La deuxième épître est antérieure d'une année à la première. Horace avait cinquante-quatre ans. Julius Florus, à qui elle est adressée, et que nous connaissons déjà par la troisième épître du premier livre, écrite neuf ans auparavant, était toujours attaché à Tibère. Cette fois, il était en Gaule avec Tibère, Drusus et Auguste, qui était allé à Lyon, accompagné de ses beaux-fils, pour préparer une expédition en Germanie. C'est au retour de ces princes, en 744, qu'Horace écrivit sa dernière ode: Phobus volentem, IV, xiv.
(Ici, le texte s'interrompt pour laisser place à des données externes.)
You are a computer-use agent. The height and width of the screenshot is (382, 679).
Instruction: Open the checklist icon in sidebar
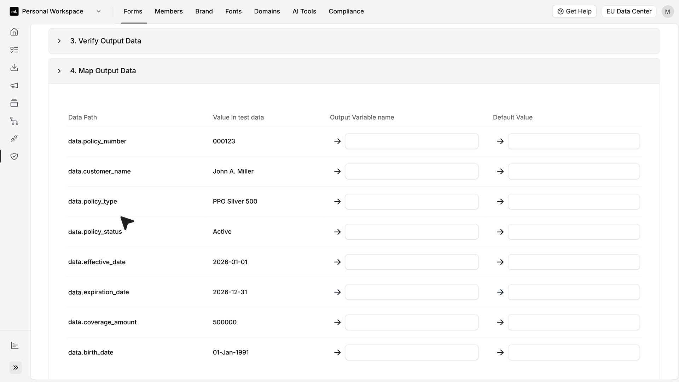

Florus lui avait demandé des vers, et Horace ne lui envoyait rien. Le favori de Tibère s'en plaignit, et Horace répondit par cette épître. Il n'a fait que des promesses légères, de ces promesses auxquelles on ne croit pas. Il ne se soucie plus d'écrire. Il jouit d'une honnête aisance, et devient paresseux. Il vieillit, sa verve s'affaiblit; et puis il ne sait que faire pour contenter les gens : les goûts sont si divers! Rome n'est pas un lieu commode pour se livrer à l'inspiration.

Enfin il est ennuyé d'être obligé, comme le sont tous ceux qui font des vers, de louer les productions d'autrui pour trouver grâce devant les autres poètes. D'ailleurs il connaît trop bien les difficultés de la poésie, et il ne se fait pas d'illusions là-dessus.
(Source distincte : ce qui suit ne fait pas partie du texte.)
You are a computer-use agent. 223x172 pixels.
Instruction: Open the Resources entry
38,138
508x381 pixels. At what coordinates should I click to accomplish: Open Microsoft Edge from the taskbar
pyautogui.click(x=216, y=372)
A ces raisons, qui sont plus ou moins sérieuses, il en ajoute une autre, que nous avons déjà vue longuement développée dans la première épître du premier livre : il veut se livrer désormais à la philosophie et à l'étude de la sagesse.

Aux deux épîtres qui composent ce livre on doit, comme nous l'avons fait, joindre l'Art poétique, qui est aussi une épître. Ces trois ouvrages, s'ils ne forment pas un ensemble complet de préceptes, et un traité sur la poésie, contiennent du moins une suite de causeries pleines de grâce sur un art qu'Horace a pratiqué d'une manière charmante. Ils attestent en même temps que, sur la fin de sa vie, le poète était fortement préoccupé des difficultés de l'art d'écrire.